No, I am not going “Gluten-Free” or “GF” it ain’t happening.
But I have friends with gluten issues from confirmed celiac, to people who just feeling better without gluten, so I’ve decided to see what’s involved in faking gluten. So far what’s involved is a lot of money! Baking gluten-free is fucking pricey. Ingredients from xanthan gum, specialty flours, even powdered milk are big advance outlays. There is also a lot of shopping involved, never a problem for a me surely, but damn… I was all over Berkeley getting things. Mi Tierra (local Latin American grocery chain) has a surprising selection of alternative flours and their prices are well below that of Berkeley Bowl or Whole Foods.
I figured it would be best to use a recipe I know really well, so I went with the base for my cocoa oatmeal cookies, and it all looked fine, right up to going into the oven. Then shit went downhill and fast.
They spread too much, way too much. They were also crumbling to the touch, you could not pick up a whole cookie even slightly warm. I was disappointed. I covered them with a towel and walked away. The next day I took another look and they had finally set overnight, you could pick up a cookie, whole and get it to your mouth in one piece. But your mouth wouldn’t like it, believe me.

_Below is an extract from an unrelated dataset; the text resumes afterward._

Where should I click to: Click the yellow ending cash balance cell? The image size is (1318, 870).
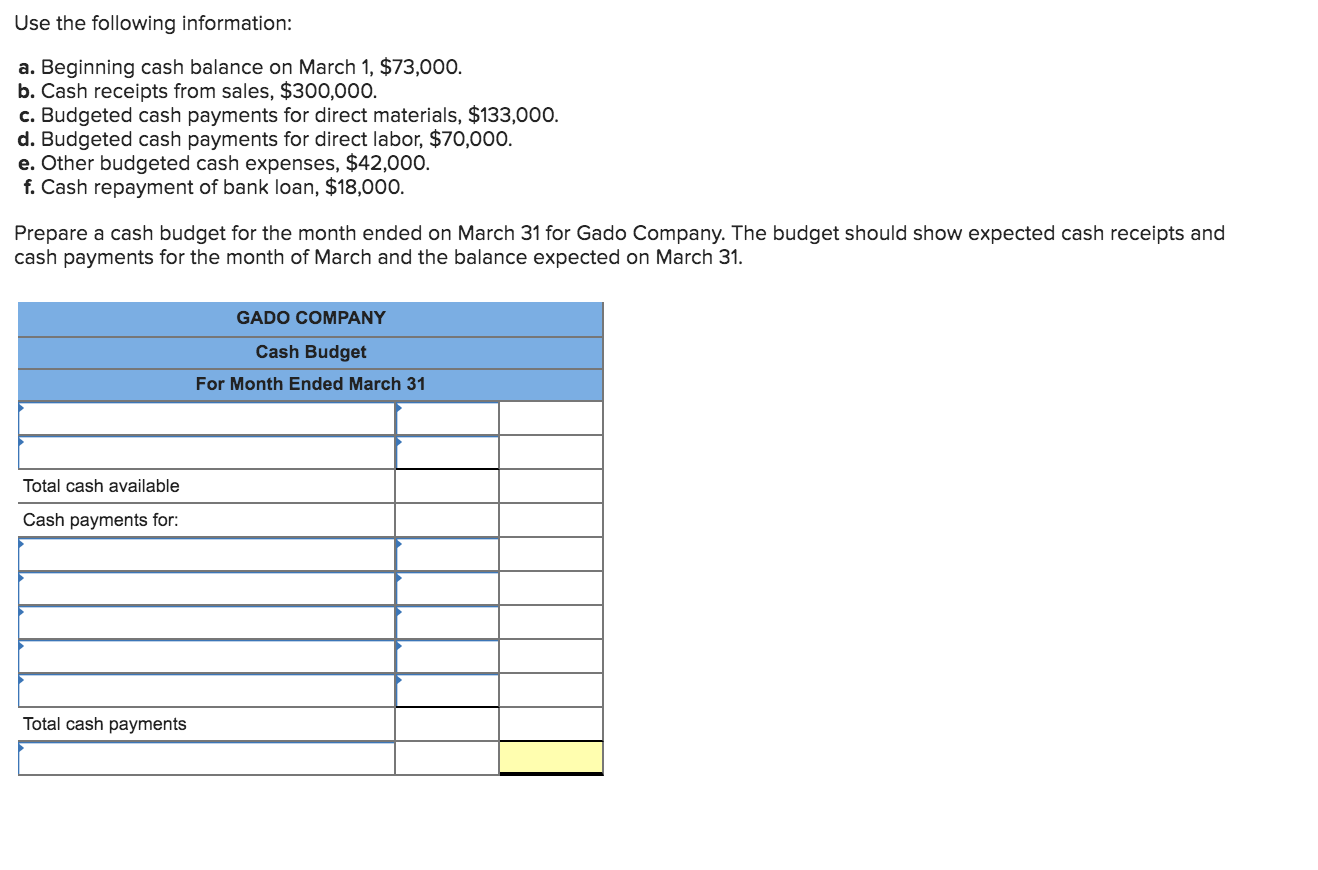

One batch was just awful, the GF flour blend was nasty, it left a slimy, yet gritty film on the top of your mouth, it was spongy to bite into, then fell apart in the mouth. The other wasn’t much better, it did have a nice crisp outside, yielding to a chewy cookie, but had that same damn gritty slime mouth feel.
I decided neither batch was worth even attempting a revision to the flours and will work with an entirely different blend on my next attempt, which won’t be until I forget the slimy grit a little.